|By Shamus||Mar 6, 2007||Random||16 comments|
In the comments of yesterday’s post on the China Firewall, dishuiguanyin left a detailed comment here that gives some perspective from how thins work from within China. I thought this was so interesting that I’m quoting it here:
1. The two main ISP providers in China use slightly different blocking software/techniques. Thus, it is frequently possible for a site to be blocked for those using China Telecom but visible when using China Unicom. Leads to much fun and confusion.
2. The Great Firewall is constantly evolving. Sites appear, disappear and re-appear all the time.
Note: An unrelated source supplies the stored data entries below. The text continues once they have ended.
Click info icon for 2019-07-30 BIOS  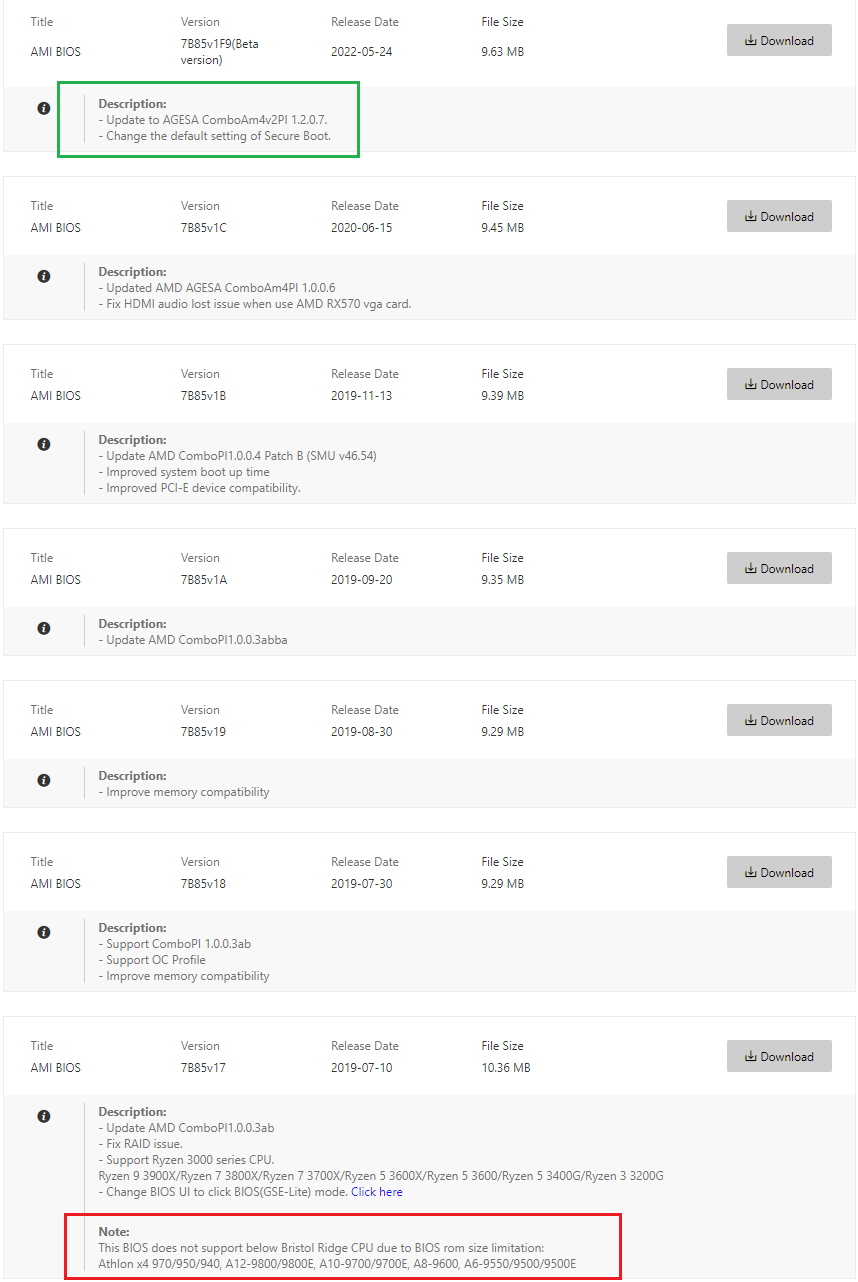pyautogui.click(x=44, y=932)
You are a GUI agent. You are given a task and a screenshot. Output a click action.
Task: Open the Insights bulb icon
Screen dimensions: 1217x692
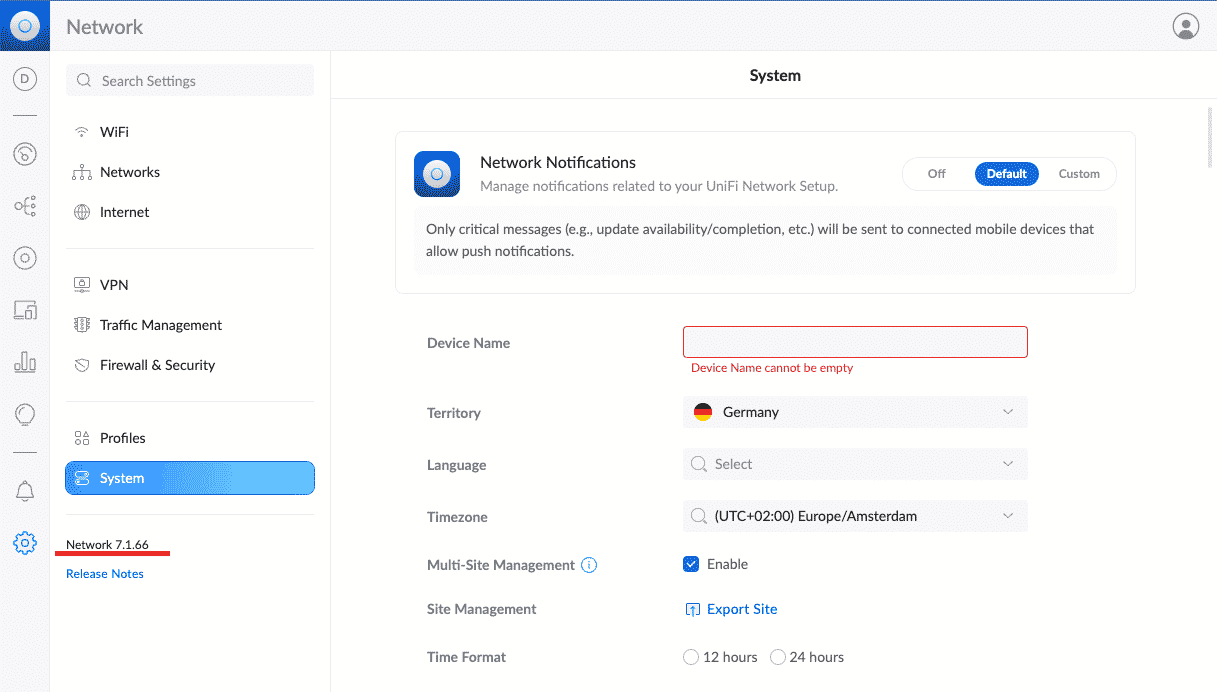[24, 414]
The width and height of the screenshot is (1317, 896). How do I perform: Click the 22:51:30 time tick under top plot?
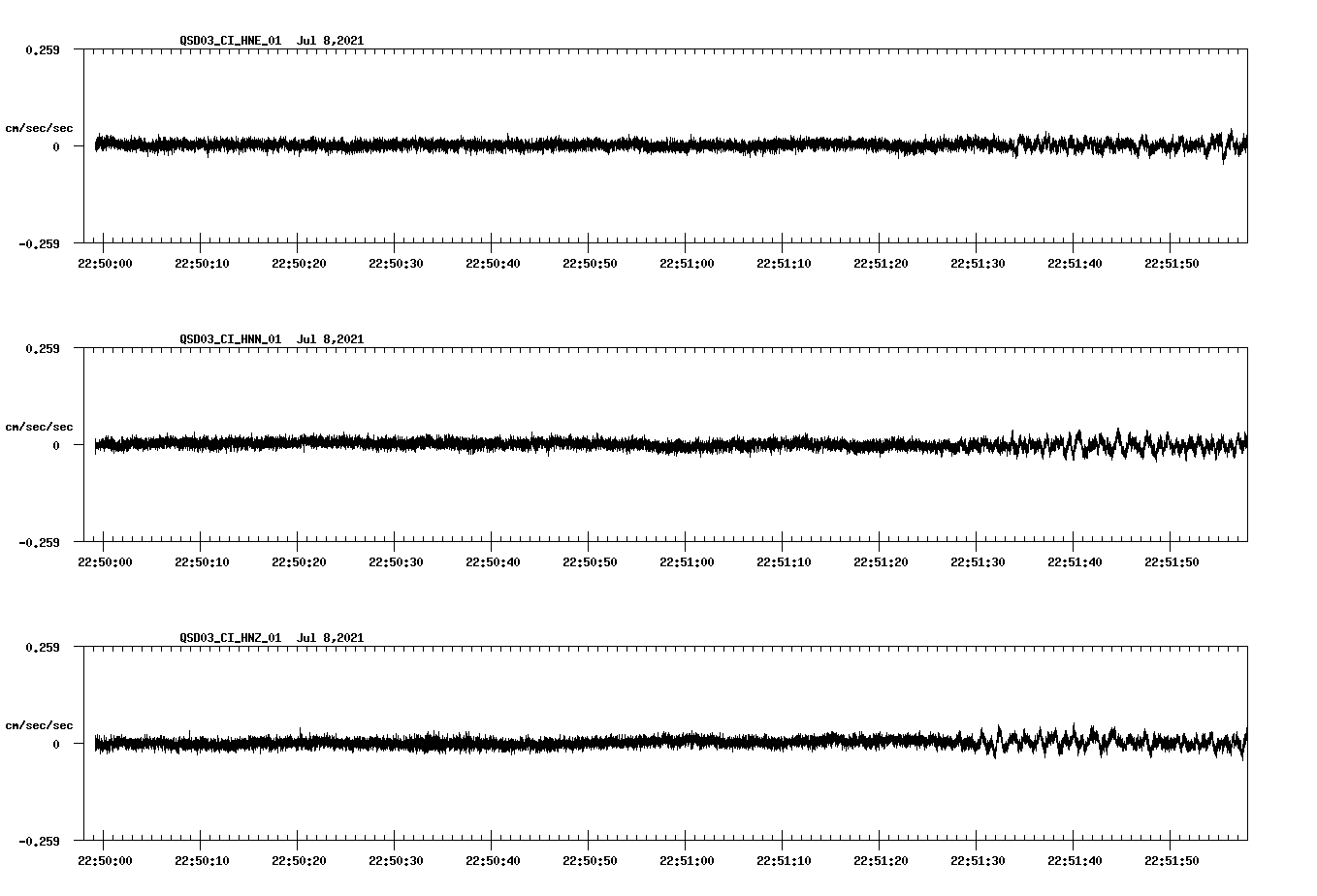tap(977, 261)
3. It’s not like there are thousands of censors sitting around scanning the internet for any mention of banned or dangerous topics. If your site mentions politics, democracy, or even economic theories (including the economic validity of communism) they don’t care, especially if you post on multiple topics. The Chinese government is well aware that there are huge range of perspectives in world, and they aren’t stupid enough to try to protect their citizens from this fact. They are secure in the knowledge that any Chinese citizen who can read and debate politics, religion or economics in English must be highly-educated, and thus belong to the most indoctrinated segment of society (political theory plays an important role in education at all levels from kindergarten to post-graduate studies).
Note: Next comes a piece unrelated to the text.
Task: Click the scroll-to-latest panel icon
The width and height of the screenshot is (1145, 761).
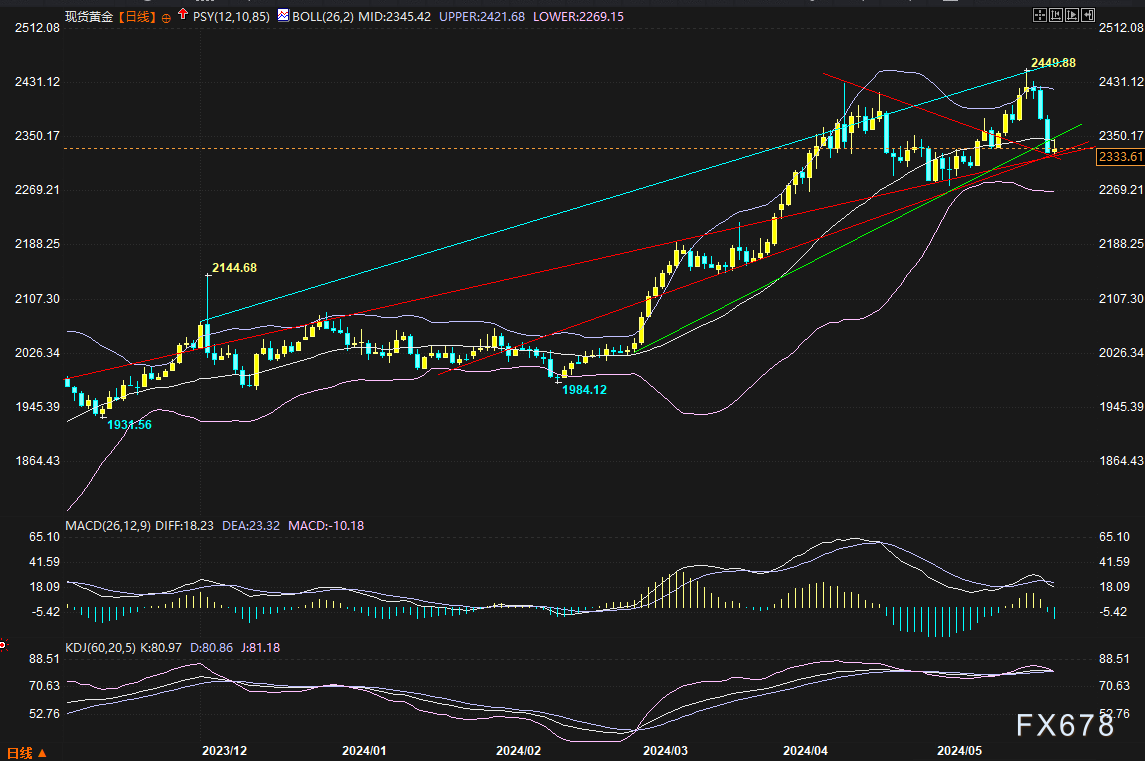Action: [1088, 15]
4. However, if you happen to hit on a particularly sensitive topic, for example the suppression of peasant riots in Dongzhou, Guangdong while that suppression is still going on, then you will find yourself blocked. At least while the post remains on the front page. The government is worried about specific contradictions to their official reports being offered up by bloggers and internet pundits.
Highly specific challenges are considered dangerous, not general ones.
5. That said, some topics will get a blanket ban. Temporary if your website covers a variety of topics, permanent if your website is focused. Permanent bans are in place on: Free Tib*t, F*lun G*ng, and Hum*n Rights W*tch amongst others. (You’ll notice that I’m even nervous about typing those words into the comments here.)
6. Mainstream foreign news sources are barely censored at all. Ok, so we can’t access the bbc.co.uk/news/ page (I think that’s a grudge ban, as the CCP has never forgiven the BBC for their ‘The Dying Rooms’ documentary in 1996), but we can download and listen to all BBC radio broadcasts. I can read a huge variety of news, analysis and comment about China online through The Guardian, The Times, The New York Times, The Washington Post and many others. I could even view that video of Tibetan refugees being shot trying to cross the border a few months ago – suppressed in the Chinese media – by going to a Canadian news site (CBC.com maybe?)
7. Traditionally, the CCP has seen blogs as dangerous. Nobody is regulating them, anyone could write about anything, they don’t have time to read them all, etc. They’ve tended to deal with this by banning blogging platforms. However, that strategy appears to be being refined nowadays. Geocities was banned for years, but has recently reappeared. The same goes for blogspot and typepad. Blog-city was originally visible, then it was banned for about a year, then it reappeared. Blogware was visible, but was banned about six months ago. The same goes for wordpress. Livejournal disappeared behind the firewall four days ago – on Saturday.
I used to blog on blog-city, when that was banned I moved to blogware, when that was banned I moved to livejournal. Now LJ’s banned and I’m starting to get a bit annoyed.
The best rule of thumb is: if you have your own domain name (as Shamus does) then you’re pretty safe from the firewall. If you blog on a url provided by one of the platforms you could easily find yourself disappearing.
8. Right now the National People’s Congress is meeting in Beijing. This is traditionally the time of year when internet controls are at their tightest. Thus, I’m hoping that the current LJ block will prove to be a temporary one and disappear once the meeting is over, because I really don’t want to have to migrate my blog again.
(For the incredulous, I checked the IP of this comment and it does indeed come from China, for what that’s worth.)
Thanks so much to dishuiguanyin for the interesting perspective.